WHAT TO DO:
Type each record below again, with the same words.

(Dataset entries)
════

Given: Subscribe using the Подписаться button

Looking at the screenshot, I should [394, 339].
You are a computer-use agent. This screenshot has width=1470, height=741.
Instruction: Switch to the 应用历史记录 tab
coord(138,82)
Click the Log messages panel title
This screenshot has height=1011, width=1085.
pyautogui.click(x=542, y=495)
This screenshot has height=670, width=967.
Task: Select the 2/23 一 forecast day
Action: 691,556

════

SOLUTION BELOW:
Given: Subscribe using the Подписаться button

Looking at the screenshot, I should [394, 339].
You are a computer-use agent. This screenshot has width=1470, height=741.
Instruction: Switch to the 应用历史记录 tab
coord(138,82)
Click the Log messages panel title
This screenshot has height=1011, width=1085.
pyautogui.click(x=542, y=495)
This screenshot has height=670, width=967.
Task: Select the 2/23 一 forecast day
Action: 691,556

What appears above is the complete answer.